|Ph.D Student||Teneh Nimrod|
|Subject||Spin-Droplet State of an Interacting 2D Electron System|
|Department||Department of Physics||Supervisor||Professor Michael Reznikov|
|Full Thesis text|
Low-dimensional electron systems are of fundamental interest due to a wide range of fascinating phenomena featured by these systems, in addition to many possible applications in nano-electronics. However, some important properties of these systems remain beyond the reach of conventional methods due to small number of electrons.
Recently, a novel technique for measuring magnetic properties of such systems was developed in our group. This technique senses the charge induced in response to a change of external magnetic field. Its sensitivity compares favorably with that of the best available magnetic probes. It has the advantage of being naturally suited for measurements of two-dimensional systems, and it is capable of working in the wide range of magnetic fields.

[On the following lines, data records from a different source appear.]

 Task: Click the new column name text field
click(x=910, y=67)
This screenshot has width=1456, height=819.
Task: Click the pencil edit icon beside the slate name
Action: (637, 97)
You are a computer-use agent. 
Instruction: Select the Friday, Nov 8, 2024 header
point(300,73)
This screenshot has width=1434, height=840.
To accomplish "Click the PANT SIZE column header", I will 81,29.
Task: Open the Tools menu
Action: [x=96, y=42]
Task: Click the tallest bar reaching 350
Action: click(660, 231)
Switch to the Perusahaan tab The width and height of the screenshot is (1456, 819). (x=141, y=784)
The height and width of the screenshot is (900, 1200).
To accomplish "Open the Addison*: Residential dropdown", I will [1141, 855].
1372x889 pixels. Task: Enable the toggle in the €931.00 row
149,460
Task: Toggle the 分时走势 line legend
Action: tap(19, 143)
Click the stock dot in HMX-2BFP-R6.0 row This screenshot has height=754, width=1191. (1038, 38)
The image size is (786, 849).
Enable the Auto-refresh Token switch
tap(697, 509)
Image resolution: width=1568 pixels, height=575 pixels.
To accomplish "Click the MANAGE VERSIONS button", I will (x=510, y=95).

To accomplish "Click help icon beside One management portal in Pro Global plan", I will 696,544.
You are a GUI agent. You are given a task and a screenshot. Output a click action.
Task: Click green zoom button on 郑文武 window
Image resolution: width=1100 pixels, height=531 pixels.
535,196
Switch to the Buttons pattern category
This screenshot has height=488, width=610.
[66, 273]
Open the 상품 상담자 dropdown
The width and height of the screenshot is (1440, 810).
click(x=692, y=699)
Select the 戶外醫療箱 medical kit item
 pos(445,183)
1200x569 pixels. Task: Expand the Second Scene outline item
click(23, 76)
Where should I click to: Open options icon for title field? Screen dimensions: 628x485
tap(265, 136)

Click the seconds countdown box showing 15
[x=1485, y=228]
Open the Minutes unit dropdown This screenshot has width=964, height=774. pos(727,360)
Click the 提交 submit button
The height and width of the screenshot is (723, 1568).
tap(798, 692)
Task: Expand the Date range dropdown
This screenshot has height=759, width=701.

In this thesis we report thermodynamic magnetization measurements of two-dimensional electrons in several high mobility Silicon Metal-Oxide-Semiconductor Field-Effect Transistors and a single GaAs/AlGaAs Heterostructure Insulated Gate Field Effect Transistor. We provide evidence for an easily polarizable electron state in a wide density range from insulating to deep into the metallic phase. The temperature and magnetic field dependence of the magnetization of this state is consistent with formation of large-spin droplets in the insulating phase. Although these droplets melt in the metallic phase with increasing density and temperature, they survive up to relatively large densities, that is densities above the Metal Insulator Transition (MIT) critical density.